Pharmacogenetic Trial of Doxazosin for Treatment of Cocaine Abuse
Study Details
Study Description
Brief Summary
Cocaine use disorders affect approximately 1.5 million Americans annually. Currently, there are no US Food and Drug Administration approved medications for treatment of cocaine dependence; however, both animal and human studies suggest that medications affecting the noradrenergic system can reduce cocaine craving and use. The investigators will study the effect of doxazosin, an alpha-1 adrenergic antagonist, in reducing cocaine use and anxiety symptoms among cocaine-dependent individuals. In addition, the investigators will identify genetic subpopulations of participants who preferentially respond to the medication.
Condition or Disease | Intervention/Treatment | Phase |
---|---|---|
|
Phase 2 |
Detailed Description
The noradrenergic system, especially the alpha 1-adrenergic receptor, may play an important role in cocaine addiction in humans. Doxazosin is a long-acting and selective alpha 1-adrenergic receptor blocker, which inhibits the binding of norepinephrine to alpha receptors in the autonomic nervous system. This study will evaluate the efficacy of doxazosin in reducing cocaine-using behavior in treatment seeking cocaine-dependent individuals, and will guide future pharmacotherapy trials using Doxazosin or related alpha 1 receptor antagonists for treatment of cocaine addiction.
This 12-week double-blind, placebo controlled clinical trial will provide treatment for cocaine-dependent patients and includes a 8-week maintenance medication trial (weeks 3-10). At the end of this period, subjects will have a 2-week study medication taper (weeks 11-12). Qualifying subjects will be randomized to receive Doxazosin up to 8 mg/day or placebo.
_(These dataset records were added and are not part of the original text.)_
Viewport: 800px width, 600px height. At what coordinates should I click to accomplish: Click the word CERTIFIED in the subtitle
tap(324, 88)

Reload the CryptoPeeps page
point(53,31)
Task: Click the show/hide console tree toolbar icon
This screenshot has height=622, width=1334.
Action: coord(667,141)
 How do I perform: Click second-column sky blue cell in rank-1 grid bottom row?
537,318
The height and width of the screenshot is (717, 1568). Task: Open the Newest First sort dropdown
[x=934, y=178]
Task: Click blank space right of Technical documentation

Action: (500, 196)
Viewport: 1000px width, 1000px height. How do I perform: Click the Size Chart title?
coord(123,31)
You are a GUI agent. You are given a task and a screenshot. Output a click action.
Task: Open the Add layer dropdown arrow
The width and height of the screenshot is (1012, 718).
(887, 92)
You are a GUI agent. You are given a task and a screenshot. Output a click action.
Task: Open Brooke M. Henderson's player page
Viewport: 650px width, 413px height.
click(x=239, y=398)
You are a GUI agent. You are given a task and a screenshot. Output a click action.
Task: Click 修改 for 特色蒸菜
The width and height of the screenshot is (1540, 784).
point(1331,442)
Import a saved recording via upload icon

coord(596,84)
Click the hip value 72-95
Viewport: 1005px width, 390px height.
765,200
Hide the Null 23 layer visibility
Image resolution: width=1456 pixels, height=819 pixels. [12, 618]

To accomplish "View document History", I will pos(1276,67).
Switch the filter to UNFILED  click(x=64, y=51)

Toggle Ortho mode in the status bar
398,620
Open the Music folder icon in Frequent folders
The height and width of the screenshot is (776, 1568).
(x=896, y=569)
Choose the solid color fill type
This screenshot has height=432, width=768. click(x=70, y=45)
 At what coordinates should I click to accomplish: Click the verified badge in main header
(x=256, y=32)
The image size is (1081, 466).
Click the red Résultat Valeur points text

At the beginning of week 1, participants will receive Doxazosin, or placebo according to their randomized assignments, and are maintained on these agents through week 12. At the end of the study (weeks 11-12), participants will undergo discontinuation from active/inactive medication over a 2-week period. Subjects who wish to be transferred to an appropriate treatment program or research program will be referred to upon request, during the study weeks 11-12.
Study Design
Arms and Interventions
Arm | Intervention/Treatment |
---|---|
Experimental: Doxazosin Doxazosin is a long-acting and selective alpha 1-NE blocker, which inhibits the binding of norepinephrine to alpha receptors in the autonomic nervous system. |
Drug: Doxazosin
Doxazosin is initiated at 2 mg/wk, and titrated up to a maximum of 8 mg/day over approximately 4 weeks. Participants will be maintained on 8mg daily dosing until week 13. The subjects will undergo the discontinuation from the study medication during weeks 14 -15.
Other Names:
|
Placebo Comparator: Placebo Matched placebo daily dosing. |
Drug: Placebo
Matched placebo daily dosing
Other Names:
|
Outcome Measures
Primary Outcome Measures
- Percentage of Cocaine-positive Urines [Up to 12 weeks, or for the duration of the participant's involvement in the study]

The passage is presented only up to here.